Word and item position data |
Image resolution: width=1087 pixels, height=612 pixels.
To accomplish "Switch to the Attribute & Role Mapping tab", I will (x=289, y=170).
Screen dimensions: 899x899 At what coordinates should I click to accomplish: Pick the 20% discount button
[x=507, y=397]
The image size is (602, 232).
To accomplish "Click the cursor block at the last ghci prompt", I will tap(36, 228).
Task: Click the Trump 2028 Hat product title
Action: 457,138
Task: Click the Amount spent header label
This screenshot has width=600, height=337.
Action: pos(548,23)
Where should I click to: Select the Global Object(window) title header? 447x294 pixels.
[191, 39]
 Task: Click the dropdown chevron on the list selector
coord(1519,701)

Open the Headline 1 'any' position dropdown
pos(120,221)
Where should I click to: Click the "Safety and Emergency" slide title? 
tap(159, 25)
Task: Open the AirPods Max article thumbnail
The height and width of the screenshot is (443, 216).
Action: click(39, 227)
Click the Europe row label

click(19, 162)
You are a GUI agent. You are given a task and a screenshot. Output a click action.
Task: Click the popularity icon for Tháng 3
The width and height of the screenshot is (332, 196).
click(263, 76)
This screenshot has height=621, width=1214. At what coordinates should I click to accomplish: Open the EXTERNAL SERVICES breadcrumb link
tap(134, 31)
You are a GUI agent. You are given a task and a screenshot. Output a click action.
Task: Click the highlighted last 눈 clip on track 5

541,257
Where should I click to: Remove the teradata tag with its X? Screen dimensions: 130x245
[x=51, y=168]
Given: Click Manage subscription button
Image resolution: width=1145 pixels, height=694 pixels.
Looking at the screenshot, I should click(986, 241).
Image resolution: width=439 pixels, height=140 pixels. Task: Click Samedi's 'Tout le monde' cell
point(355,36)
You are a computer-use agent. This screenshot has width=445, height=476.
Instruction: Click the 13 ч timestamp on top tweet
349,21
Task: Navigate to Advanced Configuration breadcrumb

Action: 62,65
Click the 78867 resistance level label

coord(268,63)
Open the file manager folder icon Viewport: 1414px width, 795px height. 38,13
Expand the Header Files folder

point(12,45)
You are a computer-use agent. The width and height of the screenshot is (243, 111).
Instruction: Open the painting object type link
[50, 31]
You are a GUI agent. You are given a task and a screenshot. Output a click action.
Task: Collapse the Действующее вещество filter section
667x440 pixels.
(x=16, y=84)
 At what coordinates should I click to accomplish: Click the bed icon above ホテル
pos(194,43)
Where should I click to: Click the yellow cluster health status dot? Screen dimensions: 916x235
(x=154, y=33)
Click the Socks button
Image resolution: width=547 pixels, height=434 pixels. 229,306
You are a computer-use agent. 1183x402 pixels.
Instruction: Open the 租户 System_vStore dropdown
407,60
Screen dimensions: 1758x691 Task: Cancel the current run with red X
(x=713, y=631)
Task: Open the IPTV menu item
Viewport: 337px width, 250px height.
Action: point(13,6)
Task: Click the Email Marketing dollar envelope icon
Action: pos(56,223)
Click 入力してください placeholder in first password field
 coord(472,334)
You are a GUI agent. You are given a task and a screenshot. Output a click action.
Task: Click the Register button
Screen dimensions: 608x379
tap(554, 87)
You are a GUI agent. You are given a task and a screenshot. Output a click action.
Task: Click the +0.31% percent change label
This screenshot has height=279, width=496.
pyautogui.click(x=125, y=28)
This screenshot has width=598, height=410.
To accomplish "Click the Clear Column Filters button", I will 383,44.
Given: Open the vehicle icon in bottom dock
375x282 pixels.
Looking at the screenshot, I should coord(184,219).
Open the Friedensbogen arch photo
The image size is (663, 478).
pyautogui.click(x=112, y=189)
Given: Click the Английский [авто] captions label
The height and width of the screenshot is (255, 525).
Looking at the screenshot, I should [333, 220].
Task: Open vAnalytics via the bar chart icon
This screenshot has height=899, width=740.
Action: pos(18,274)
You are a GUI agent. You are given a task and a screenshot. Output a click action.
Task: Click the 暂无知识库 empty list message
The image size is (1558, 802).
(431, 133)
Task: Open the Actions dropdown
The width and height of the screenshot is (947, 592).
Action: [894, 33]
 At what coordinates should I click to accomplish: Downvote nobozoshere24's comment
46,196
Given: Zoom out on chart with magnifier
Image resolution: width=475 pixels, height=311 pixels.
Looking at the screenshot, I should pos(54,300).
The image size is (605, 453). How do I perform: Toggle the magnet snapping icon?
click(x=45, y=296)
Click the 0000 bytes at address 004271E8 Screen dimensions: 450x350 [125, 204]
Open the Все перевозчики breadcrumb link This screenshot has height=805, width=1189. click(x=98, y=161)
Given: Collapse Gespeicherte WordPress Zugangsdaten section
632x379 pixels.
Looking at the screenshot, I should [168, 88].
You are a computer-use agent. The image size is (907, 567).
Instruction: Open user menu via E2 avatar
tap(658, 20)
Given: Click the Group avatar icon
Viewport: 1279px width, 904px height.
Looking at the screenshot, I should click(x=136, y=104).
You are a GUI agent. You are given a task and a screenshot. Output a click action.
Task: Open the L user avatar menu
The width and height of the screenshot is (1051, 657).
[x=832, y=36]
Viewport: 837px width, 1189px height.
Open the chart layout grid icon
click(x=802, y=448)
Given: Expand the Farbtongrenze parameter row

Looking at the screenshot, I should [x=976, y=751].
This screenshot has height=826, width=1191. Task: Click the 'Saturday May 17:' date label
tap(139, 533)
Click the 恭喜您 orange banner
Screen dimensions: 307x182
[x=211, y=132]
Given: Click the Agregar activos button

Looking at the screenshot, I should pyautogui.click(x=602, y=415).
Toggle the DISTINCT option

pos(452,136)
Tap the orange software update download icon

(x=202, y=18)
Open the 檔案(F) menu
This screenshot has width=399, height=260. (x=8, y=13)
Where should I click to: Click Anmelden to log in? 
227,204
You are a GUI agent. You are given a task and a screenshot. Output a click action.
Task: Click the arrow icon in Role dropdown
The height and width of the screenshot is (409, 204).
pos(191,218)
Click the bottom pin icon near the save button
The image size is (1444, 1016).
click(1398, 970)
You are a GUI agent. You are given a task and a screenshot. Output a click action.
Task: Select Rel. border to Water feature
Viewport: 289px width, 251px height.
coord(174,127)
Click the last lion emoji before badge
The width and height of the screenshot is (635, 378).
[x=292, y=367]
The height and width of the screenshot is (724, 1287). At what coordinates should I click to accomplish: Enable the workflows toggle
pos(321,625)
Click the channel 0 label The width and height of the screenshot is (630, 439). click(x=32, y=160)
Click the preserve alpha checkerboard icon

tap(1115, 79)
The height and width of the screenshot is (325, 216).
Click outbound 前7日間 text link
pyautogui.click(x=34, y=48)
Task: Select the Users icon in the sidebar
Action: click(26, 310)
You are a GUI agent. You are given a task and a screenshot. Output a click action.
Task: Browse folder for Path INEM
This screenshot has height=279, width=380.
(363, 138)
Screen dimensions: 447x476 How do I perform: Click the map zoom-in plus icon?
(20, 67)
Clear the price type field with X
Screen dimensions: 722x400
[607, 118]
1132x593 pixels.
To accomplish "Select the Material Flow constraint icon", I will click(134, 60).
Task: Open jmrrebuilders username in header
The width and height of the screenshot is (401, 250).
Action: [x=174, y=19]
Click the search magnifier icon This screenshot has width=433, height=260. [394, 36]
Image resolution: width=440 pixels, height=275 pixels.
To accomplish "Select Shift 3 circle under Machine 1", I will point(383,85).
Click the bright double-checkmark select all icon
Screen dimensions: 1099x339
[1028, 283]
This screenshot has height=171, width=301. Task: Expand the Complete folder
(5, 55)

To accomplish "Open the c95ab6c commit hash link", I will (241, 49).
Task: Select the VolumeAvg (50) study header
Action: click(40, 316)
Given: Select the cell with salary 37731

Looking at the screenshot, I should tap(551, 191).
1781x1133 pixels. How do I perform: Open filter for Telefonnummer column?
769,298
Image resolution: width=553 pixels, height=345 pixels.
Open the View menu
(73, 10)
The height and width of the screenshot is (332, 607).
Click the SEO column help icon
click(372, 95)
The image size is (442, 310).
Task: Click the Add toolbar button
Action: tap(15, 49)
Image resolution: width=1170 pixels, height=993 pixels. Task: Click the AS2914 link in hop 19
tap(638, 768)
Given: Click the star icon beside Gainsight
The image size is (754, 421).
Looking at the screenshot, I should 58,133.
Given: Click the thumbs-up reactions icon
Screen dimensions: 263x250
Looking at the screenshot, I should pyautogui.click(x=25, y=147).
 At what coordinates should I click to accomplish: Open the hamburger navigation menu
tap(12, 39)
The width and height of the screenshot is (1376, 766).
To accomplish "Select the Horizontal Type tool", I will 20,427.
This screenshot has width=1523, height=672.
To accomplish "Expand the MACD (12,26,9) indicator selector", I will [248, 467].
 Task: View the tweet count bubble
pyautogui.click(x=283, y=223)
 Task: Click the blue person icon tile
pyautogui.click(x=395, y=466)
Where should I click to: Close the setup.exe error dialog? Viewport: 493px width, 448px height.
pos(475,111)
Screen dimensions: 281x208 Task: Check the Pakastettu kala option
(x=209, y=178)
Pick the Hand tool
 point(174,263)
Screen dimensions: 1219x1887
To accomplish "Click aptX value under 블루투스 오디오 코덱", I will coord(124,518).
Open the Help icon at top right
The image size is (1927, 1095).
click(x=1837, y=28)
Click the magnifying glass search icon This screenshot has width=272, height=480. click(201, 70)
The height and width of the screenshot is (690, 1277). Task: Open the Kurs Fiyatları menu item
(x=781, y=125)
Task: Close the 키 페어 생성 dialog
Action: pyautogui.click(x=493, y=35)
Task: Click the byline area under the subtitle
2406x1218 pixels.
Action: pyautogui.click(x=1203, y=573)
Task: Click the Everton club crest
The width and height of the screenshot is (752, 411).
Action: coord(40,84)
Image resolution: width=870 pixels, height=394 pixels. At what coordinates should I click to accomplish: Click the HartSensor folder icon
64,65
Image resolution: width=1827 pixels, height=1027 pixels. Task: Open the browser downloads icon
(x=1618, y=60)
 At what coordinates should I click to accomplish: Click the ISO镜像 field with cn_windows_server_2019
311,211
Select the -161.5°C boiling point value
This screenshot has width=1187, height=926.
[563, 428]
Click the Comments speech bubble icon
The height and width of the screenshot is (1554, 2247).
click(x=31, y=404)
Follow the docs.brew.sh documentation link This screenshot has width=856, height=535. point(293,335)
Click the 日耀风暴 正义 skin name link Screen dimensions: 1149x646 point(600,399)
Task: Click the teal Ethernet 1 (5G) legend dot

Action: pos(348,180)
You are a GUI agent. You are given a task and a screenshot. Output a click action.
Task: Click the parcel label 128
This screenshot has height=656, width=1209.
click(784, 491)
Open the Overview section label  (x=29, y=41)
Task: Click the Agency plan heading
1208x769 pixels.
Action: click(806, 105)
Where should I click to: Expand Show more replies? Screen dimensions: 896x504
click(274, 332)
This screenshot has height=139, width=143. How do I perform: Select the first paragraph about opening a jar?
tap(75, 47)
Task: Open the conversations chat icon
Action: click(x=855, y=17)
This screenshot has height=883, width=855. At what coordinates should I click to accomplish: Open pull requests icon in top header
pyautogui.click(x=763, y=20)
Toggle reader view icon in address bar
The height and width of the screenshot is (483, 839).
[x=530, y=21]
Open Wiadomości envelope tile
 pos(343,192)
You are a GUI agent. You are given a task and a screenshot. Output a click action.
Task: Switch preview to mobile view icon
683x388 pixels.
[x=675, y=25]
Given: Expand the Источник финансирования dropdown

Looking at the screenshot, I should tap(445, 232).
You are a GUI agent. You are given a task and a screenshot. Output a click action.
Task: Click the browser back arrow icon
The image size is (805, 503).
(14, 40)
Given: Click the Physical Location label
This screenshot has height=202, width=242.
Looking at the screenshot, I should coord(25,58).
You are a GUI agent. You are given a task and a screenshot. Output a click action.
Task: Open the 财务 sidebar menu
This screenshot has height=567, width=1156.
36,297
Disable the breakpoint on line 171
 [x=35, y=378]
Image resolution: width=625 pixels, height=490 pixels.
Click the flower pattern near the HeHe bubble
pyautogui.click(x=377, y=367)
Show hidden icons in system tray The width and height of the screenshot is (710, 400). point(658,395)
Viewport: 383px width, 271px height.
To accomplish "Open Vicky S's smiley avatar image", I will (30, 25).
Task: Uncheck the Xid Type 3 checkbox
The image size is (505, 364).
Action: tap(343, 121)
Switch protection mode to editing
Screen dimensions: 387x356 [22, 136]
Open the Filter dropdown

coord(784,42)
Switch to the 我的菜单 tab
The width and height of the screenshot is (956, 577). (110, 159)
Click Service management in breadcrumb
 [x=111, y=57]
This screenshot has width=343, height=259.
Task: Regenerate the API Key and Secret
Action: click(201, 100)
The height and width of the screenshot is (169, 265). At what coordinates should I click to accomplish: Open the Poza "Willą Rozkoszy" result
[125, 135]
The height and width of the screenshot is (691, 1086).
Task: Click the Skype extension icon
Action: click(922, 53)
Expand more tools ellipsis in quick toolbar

What needs to be done | Reproduce the rows verbatim, from the start of the rows through the line that contains "[x=507, y=397]".

Answer to the exercise |
Image resolution: width=1087 pixels, height=612 pixels.
To accomplish "Switch to the Attribute & Role Mapping tab", I will (x=289, y=170).
Screen dimensions: 899x899 At what coordinates should I click to accomplish: Pick the 20% discount button
[x=507, y=397]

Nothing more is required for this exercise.